SNC-Lavalin coupe une centaine de postes un peu partout au Canada

Publié le 13/12/2018 à 16:13

SNC-Lavalin coupe une centaine de postes un peu partout au Canada

Publié le 13/12/2018 à 16:13

Des plans sur lesquels des outils de mesures sont déposés.

[Photo:123rf]

SNC-Lavalin élimine une centaine de postes au sein de son effectif canadien alors que parallèlement, l’avenir entourant le contrôle de la firme d’ingénierie québécoise fait l’objet de débats dans la sphère politique.


Selon la firme d’ingénierie, cette décision est attribuable à l’aboutissement de différents projets à l’échelle du pays. Aucun secteur d’activité n’a été visé en particulier. Les postes concernés ne se trouvent pas uniquement au siège social montréalais.


« Nous embauchons des employés selon les besoins de nos projets en cours et procédons à un ajustement lorsque ceux-ci se terminent. Cette stratégie est cruciale pour demeurer compétitifs », a indiqué par courriel un porte-parole, Nicolas Ryan.
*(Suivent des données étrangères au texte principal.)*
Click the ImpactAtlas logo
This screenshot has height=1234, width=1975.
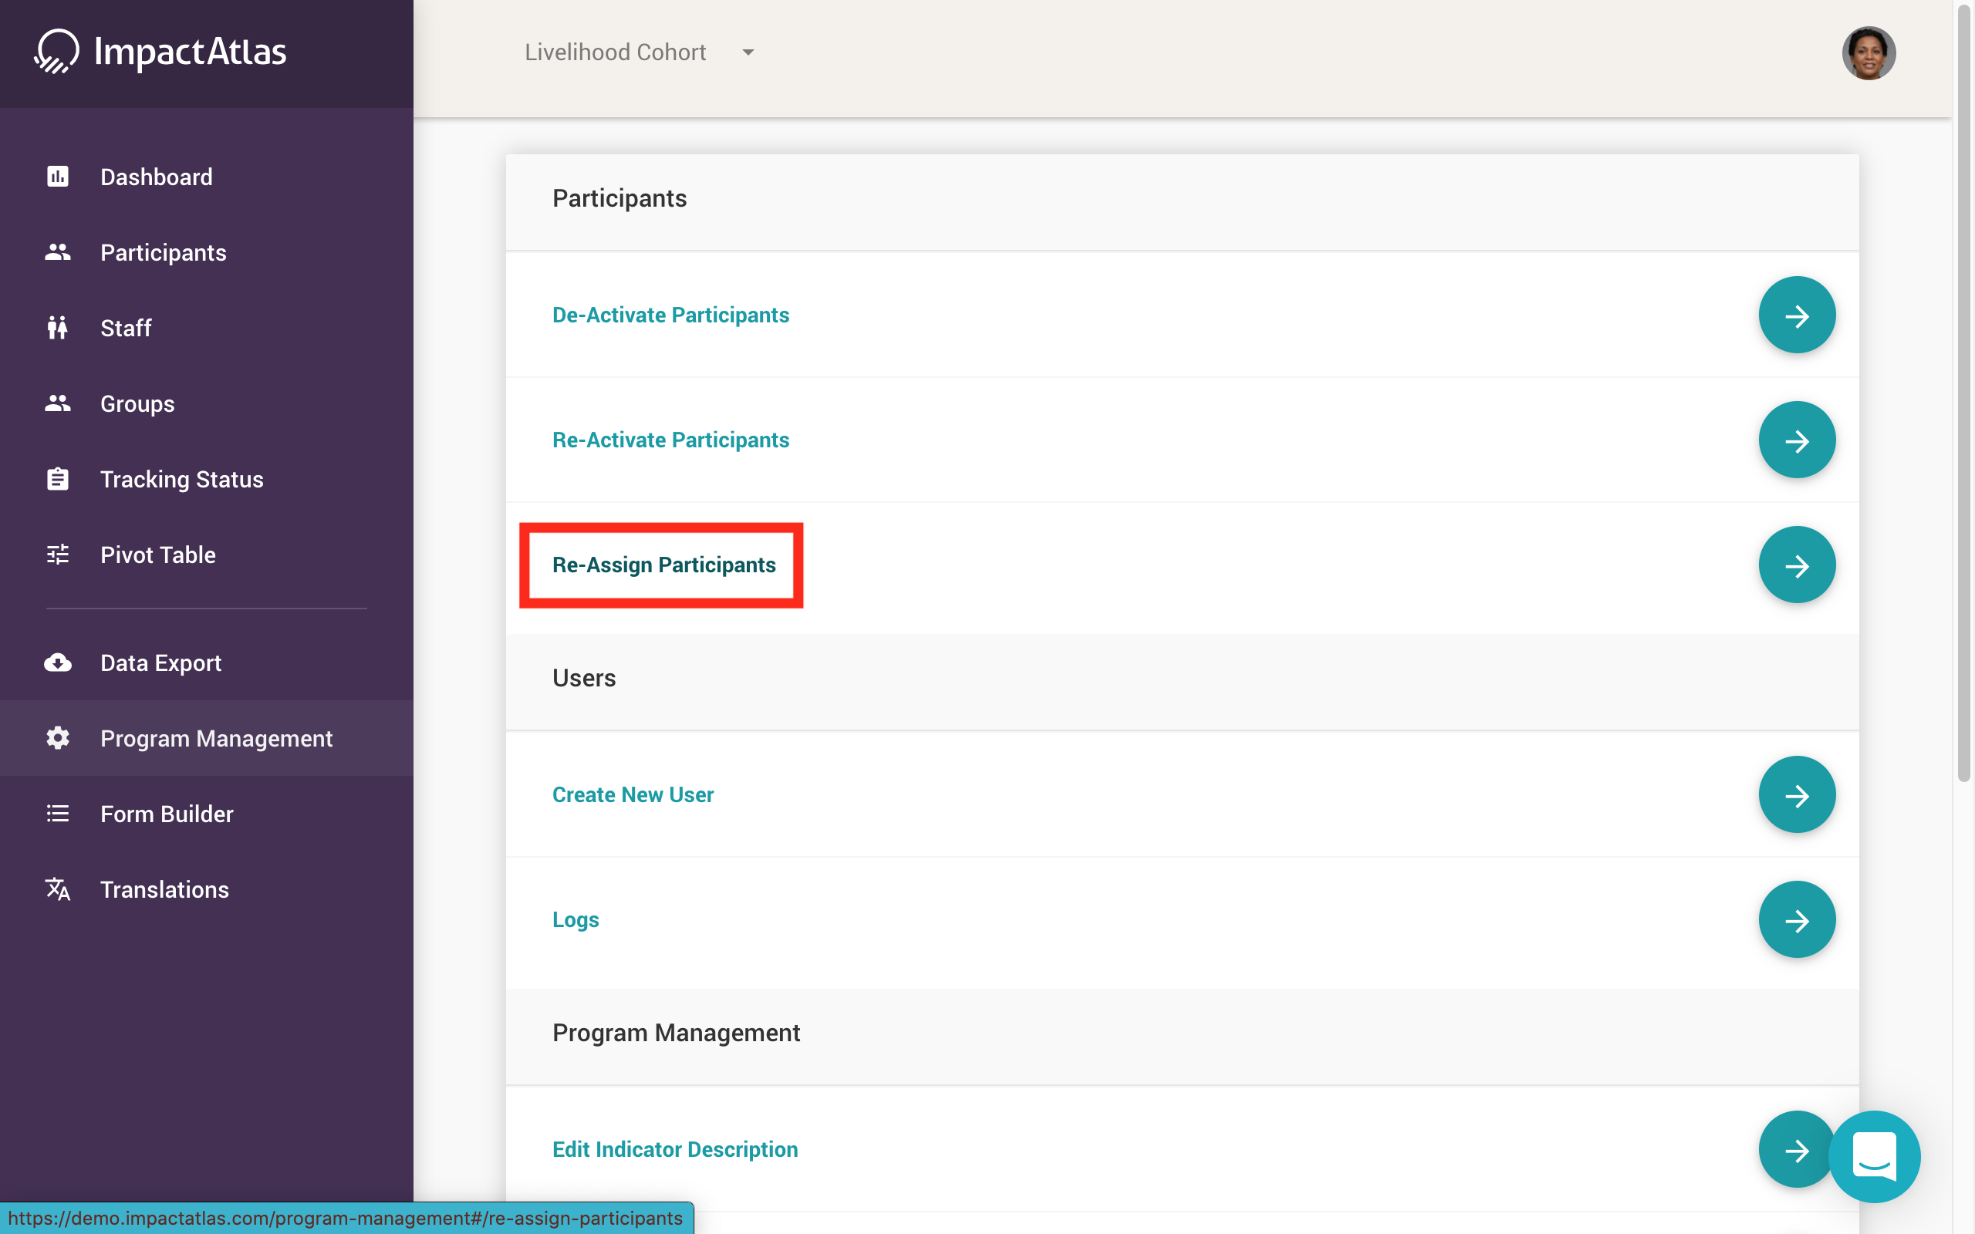(161, 51)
Ces éliminations ne représentent toutefois qu’une faible proportion de l’effectif de SNC-Lavalin au Canada, qui compte quelque 8700 salariés.


Par ailleurs, la multinationale se prépare à ouvrir l’an prochain un nouveau bureau à Londres, la ville où se trouve son bureau principal européen, qui était auparavant le siège social de WS Atkins, acquise en 2017 au coût de 3,5 milliards $.


M. Ryan n’était pas en mesure de fournir de détails sur le rôle de ce nouveau bureau, mais il a indiqué qu’« aucun poste » du siège social montréalais n’était transféré vers le Vieux-Continent.


D’autre part, dans le cadre d’une entrevue accordée à la station 98,5 FM, jeudi, le premier ministre François Legault a signalé qu’Investissement Québec (IQ), le bras financier de l’État québécois, risquait de s’impliquer pour s’assurer de protéger l’entreprise d’une prise de contrôle étrangère.


« Je voudrais qu’à l’avenir, lorsque vient le temps de protéger des sièges sociaux, que le leader soit IQ », a-t-il dit au cours d’une entrevue accordée à l’animateur Paul Arcand.


Le quotidien La Presse a relevé cette semaine que la Caisse de dépôt et placement du Québec (CDPQ) qui était déjà le plus important actionnaire de la firme avait bonifié sa participation dans l’entreprise depuis le printemps, pour la porter à environ 20 %.


Ainsi, la mise du bas de laine des Québécois dans SNC-Lavalin est estimée à environ 1,6 milliard $.


SNC-Lavalin a vu le cours de son action fléchir cet automne après que les procureurs fédéraux eurent refusé de négocier un accord de réparation avec la société afin de mettre de côté les accusations criminelles qui pèsent sur elle.


Depuis le 10 octobre, date à laquelle la nouvelle a été annoncée, le cours de l’action de la firme d’ingénierie a abandonné environ 10 % à la Bourse de Toronto pour se négocier aux alentours de 46,90 $.


Certains analystes se demandent si la situation actuelle pourrait paver la voie à une vente d’actif chez SNC-Lavalin, à une transaction visant à fermer son capital ou rendre la compagnie vulnérable à une offre d’achat.


« Cela place (l’entreprise) dans une situation délicate, a dit M. Legault. Il n’y a pas d’actionnaire de contrôle. »


Celui-ci a récemment rencontré, en compagnie de son ministre de l’Économie, Pierre Fitzgibbon, le président et chef de la direction du gestionnaire québécois de régimes de retraite, Michael Sabia. Mercredi, M. Fitzgibbon a reconnu en mêlée de presse à Québec que SNC-Lavalin était vulnérable à une prise de contrôle étrangère.


M. Legault a évoqué la possibilité que d’autres investisseurs soient sollicités pour s’assurer qu’il soit possible de bloquer une offre en provenance de l’étranger pour SNC-Lavalin.


La Gendarmerie royale du Canada avait déposé en 2015 des accusations de fraude et de corruption contre la multinationale pour des gestes qui auraient été posés en Libye. L’entreprise a plaidé non coupable dans le cadre des procédures judiciaires qui ont débuté et qui pourraient s’échelonner sur des années.


Si SNC-Lavalin était reconnue coupable, elle pourrait être écartée des appels d’offres fédéraux pour une période pouvant s’étirer jusqu’à 10 ans.